10:15 AM - 11:15 AM: Public Interest Primer
Room S050
Introducing the five target discussion tracks to ignite brainstorming.
11:15 AM - 12:30 PM: Breakout #1
Rooms S030, S050, S153, S250 (depending on your code sheet)
Our goal is to identify problems we can solve over the next 12-18 months. If we cannot solve the problem, can we describe experiments that would help characterize the issue, bring public attention the issue, or serve as a proof of concept. You want to describe problems, approaches, and concerns with approaches. The post-em sheets you will bring back will be your work products. Go ahead and brainstorm.
12:30 PM - 1:30 PM: Lunch
Room S030
Eat and enjoy conversation. We have assigned tables so that you are next to people who were mostly not in your breakout session. (This is our last time assigning seats, so bear with us.)
1:30 PM - 2:30 PM: Get back together
Room S020
As a group, we will examine the sheets made in the breakout sessions and discuss them. We will give about 15 minutes to the sheets produced in a break out session. Feel free to comment, question or explain any sheet.
2:30 PM - 3:00 PM: Break
Anywhere
Refreshments available.
3:00 PM - 4:45 PM: Breakout #2
Rooms S030, S050, S153, S250 (You choose)

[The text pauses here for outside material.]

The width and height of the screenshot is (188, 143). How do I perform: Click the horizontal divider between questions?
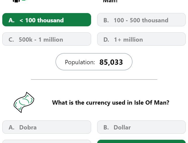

Go to whichever session you want, even if you were a facilitator in the previous breakout session. When you get to the room associated with the topic of your choice, you will find the post-em sheets from the previous session and a room of like-minded people. Feel free to work in small or large groups, or even alone, as you prefer. You will now produce your own description of work to do or that you want done or you envision students doing as assignments or labs. Be as concrete as possible. You can reiterate previously described work, but use your own words and with your own rationale. Newly inspired problems statements are great. Draft at least 5 problem statements. They can be inspirational. Submit them online. Submitted statements have no attribution.
4:45 PM - 5:00 PM: Recap of the Day
Rooms S020
Behold all you have done today…. post-em sheets describing work and problem statements online. Look at all the new personal connections you made. Well done. See you tomorrow for a different approach.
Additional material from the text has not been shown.